### WHAT YOU HAVE TO DO
Copy nothing but the lines running from the one containing "Task: Enable the" through the end of the listing below. Drop the pictures.

DATASET START

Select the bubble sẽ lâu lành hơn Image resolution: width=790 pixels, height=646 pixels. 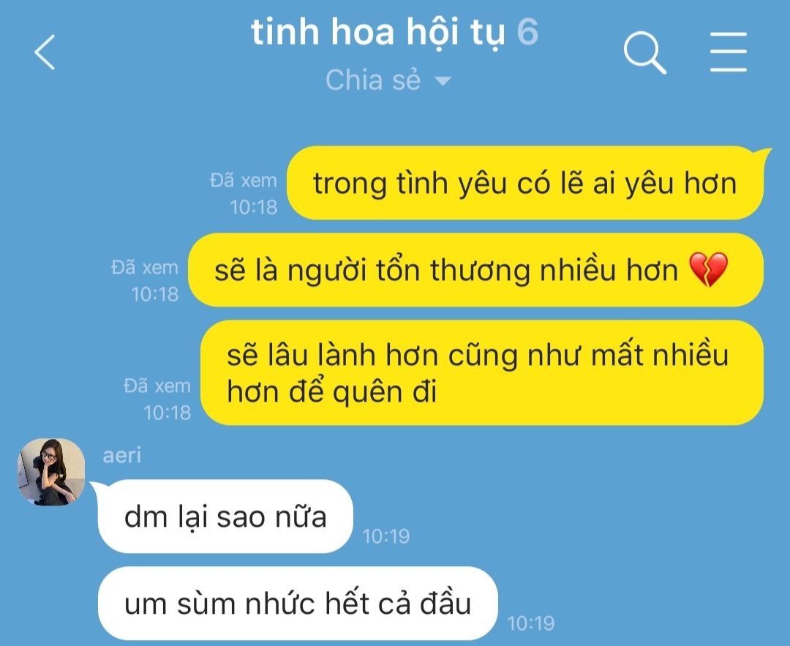click(x=482, y=373)
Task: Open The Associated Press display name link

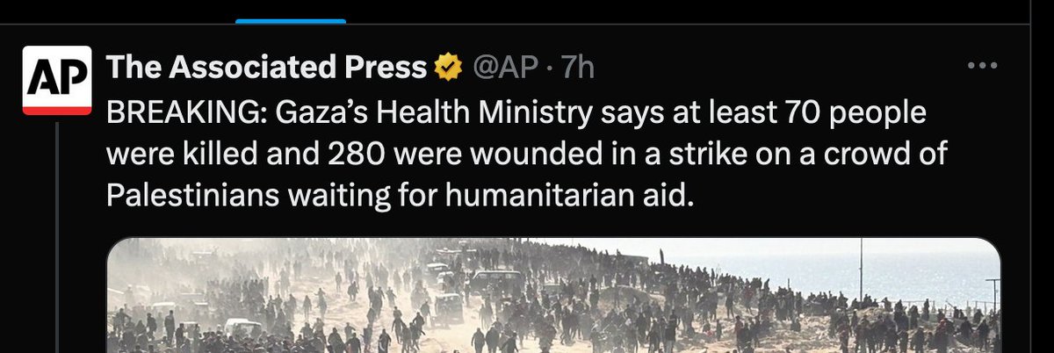Action: (x=267, y=68)
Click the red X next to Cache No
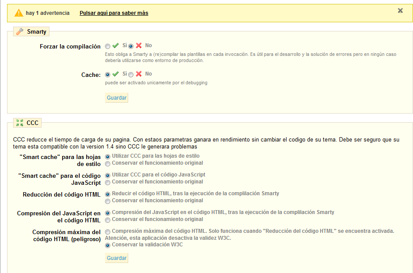Viewport: 413px width, 273px height. 138,74
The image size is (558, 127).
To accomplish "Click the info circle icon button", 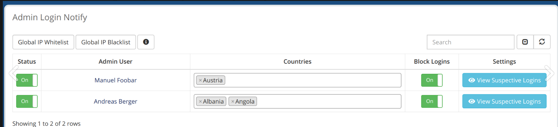I will pyautogui.click(x=146, y=42).
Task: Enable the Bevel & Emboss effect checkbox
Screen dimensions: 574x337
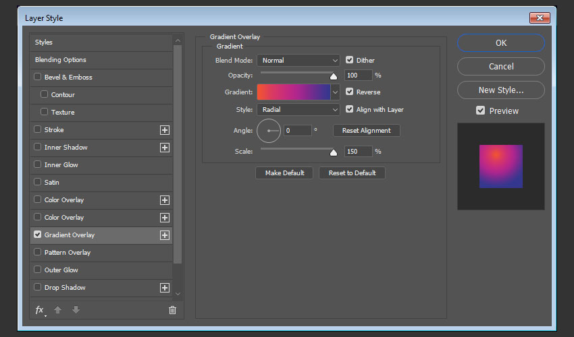Action: click(x=38, y=78)
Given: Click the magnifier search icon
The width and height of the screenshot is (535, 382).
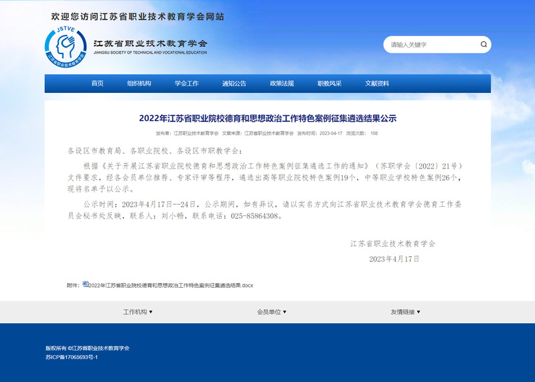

DATASET END

### OUTPUT FOR THIS EXERCISE
Task: Enable the Bevel & Emboss effect checkbox
Screen dimensions: 574x337
Action: click(x=38, y=78)
Given: Click the magnifier search icon
The width and height of the screenshot is (535, 382).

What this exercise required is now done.